* _WHAT TO WORK ON_: Using the listing below, set down each line from the line containing "Create a new folder using the sidebar icon" through the line containing "Click the Cashflow", both ends included, exactly and with nothing added.

* _DATA SHOWN_:
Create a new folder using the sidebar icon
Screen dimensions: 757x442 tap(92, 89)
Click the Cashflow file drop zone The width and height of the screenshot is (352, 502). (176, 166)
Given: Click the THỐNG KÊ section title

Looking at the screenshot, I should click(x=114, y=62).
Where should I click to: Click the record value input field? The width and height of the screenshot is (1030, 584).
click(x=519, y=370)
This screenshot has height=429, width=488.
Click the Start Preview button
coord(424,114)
---
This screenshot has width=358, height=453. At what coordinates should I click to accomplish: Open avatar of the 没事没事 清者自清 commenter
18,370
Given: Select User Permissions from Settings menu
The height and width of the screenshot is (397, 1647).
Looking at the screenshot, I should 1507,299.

* _REPLY_:
Create a new folder using the sidebar icon
Screen dimensions: 757x442 tap(92, 89)
Click the Cashflow file drop zone The width and height of the screenshot is (352, 502). (176, 166)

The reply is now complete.